DATA SHOWN:
___

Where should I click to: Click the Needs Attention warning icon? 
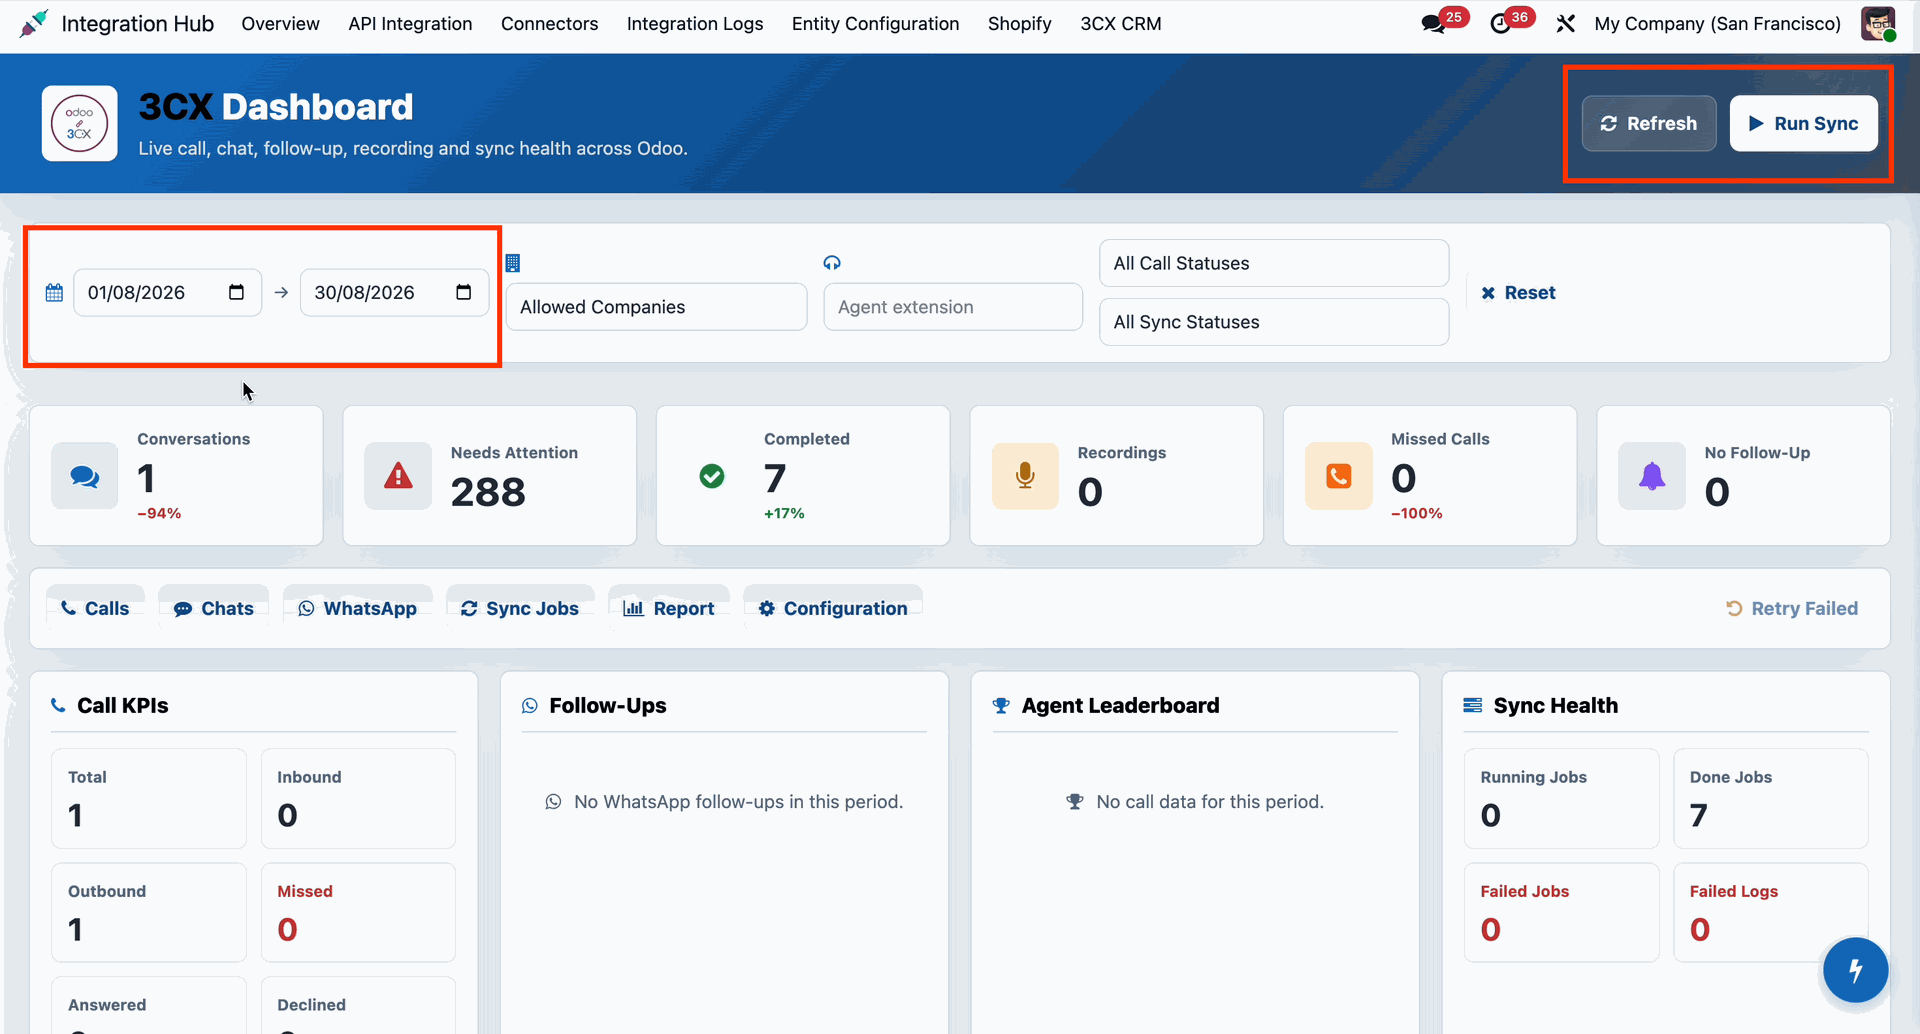tap(398, 476)
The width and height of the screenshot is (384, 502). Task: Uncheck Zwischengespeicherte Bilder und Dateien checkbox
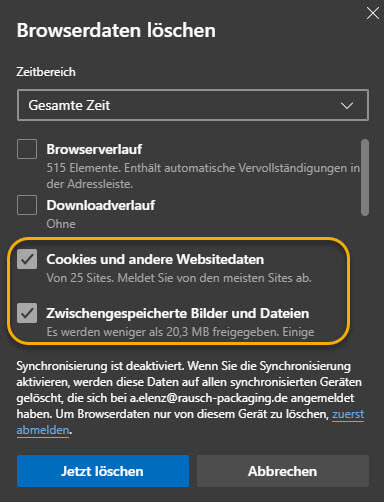coord(27,313)
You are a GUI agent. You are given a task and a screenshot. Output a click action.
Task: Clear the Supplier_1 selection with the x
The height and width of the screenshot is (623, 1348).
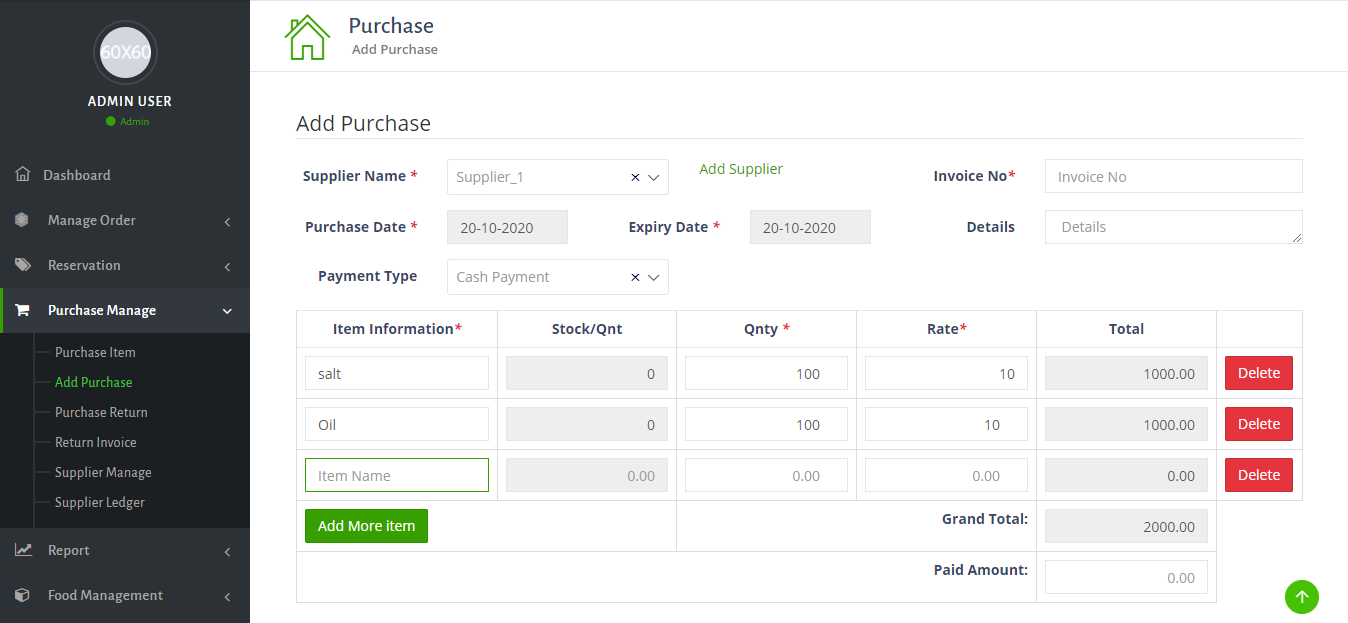(x=635, y=177)
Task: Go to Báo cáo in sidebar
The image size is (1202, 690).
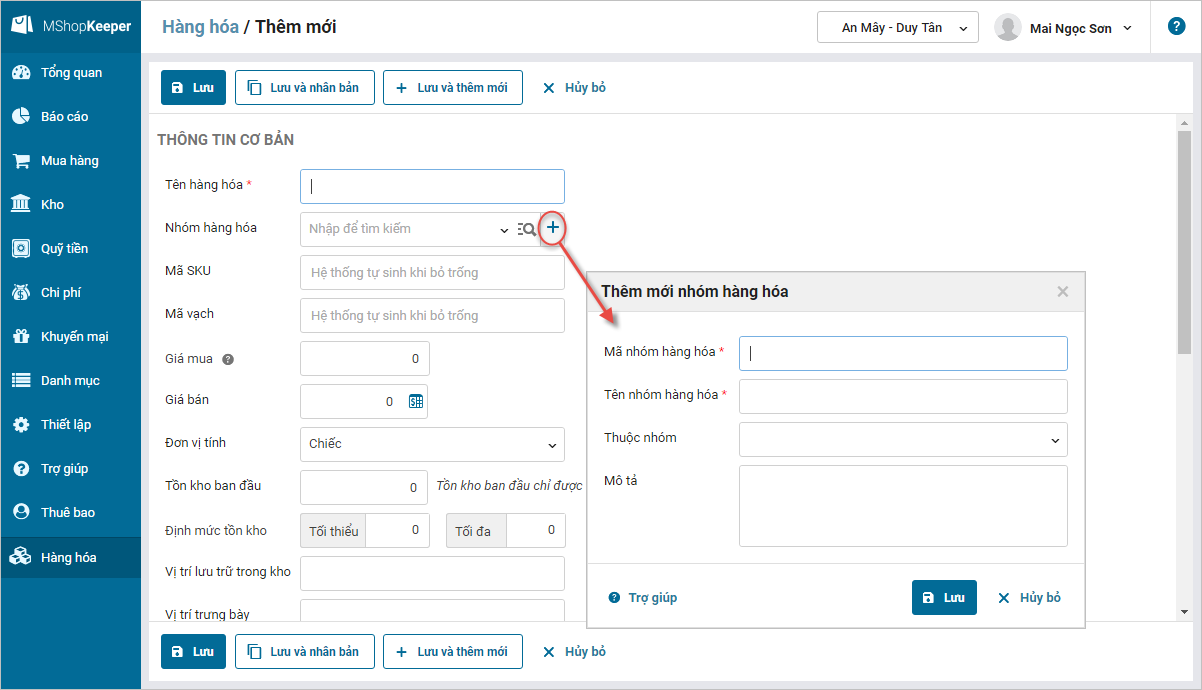Action: (x=64, y=116)
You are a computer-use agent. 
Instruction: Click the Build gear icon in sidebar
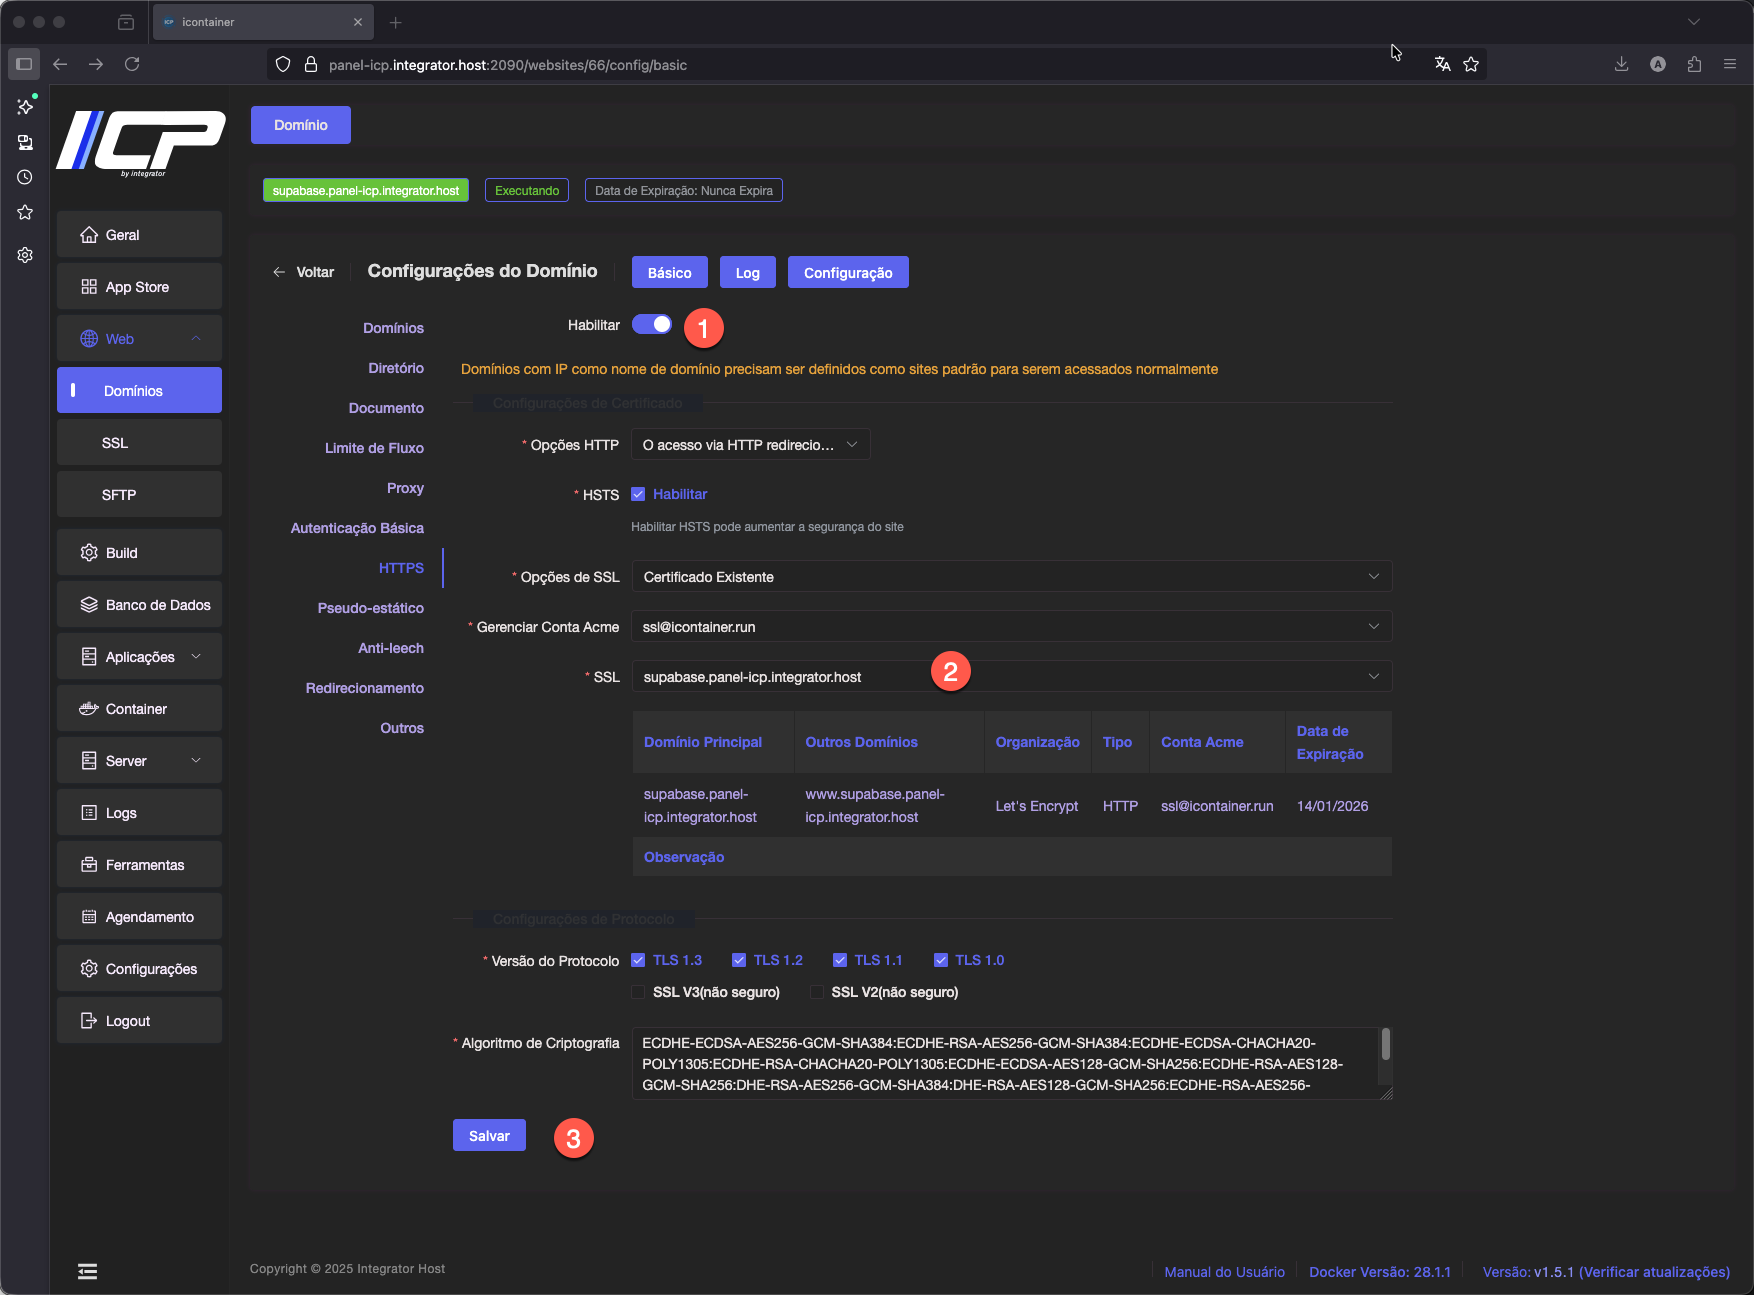[x=89, y=553]
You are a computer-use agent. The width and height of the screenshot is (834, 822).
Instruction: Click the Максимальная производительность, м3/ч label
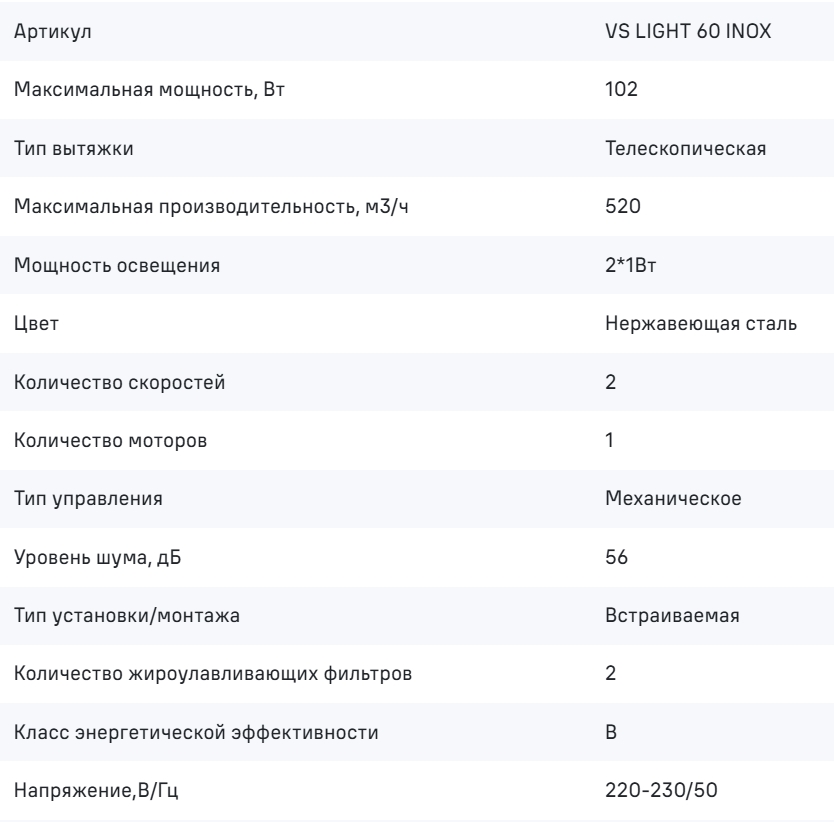click(211, 206)
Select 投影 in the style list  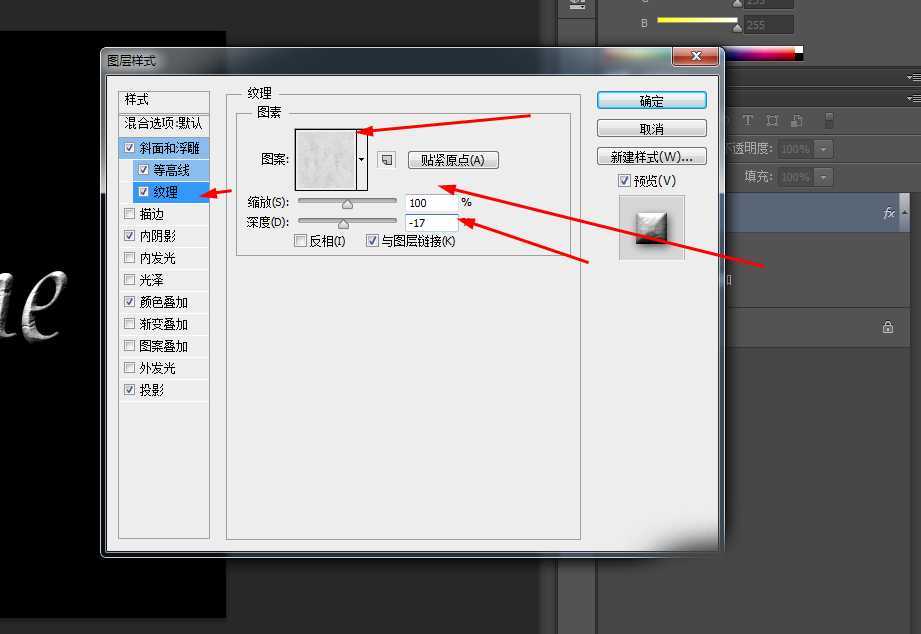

___

WHAT YOU SHOULD DO: Quote precisely the lines of the data from the line containing "Instruction: Click the Build" through its final line, both included, excluding pictures.

ANSWER FOR THIS EXERCISE:
Instruction: Click the Build gear icon in sidebar
[x=89, y=553]
You are a computer-use agent. The width and height of the screenshot is (834, 822).
Instruction: Click the Максимальная производительность, м3/ч label
click(211, 206)
Select 投影 in the style list  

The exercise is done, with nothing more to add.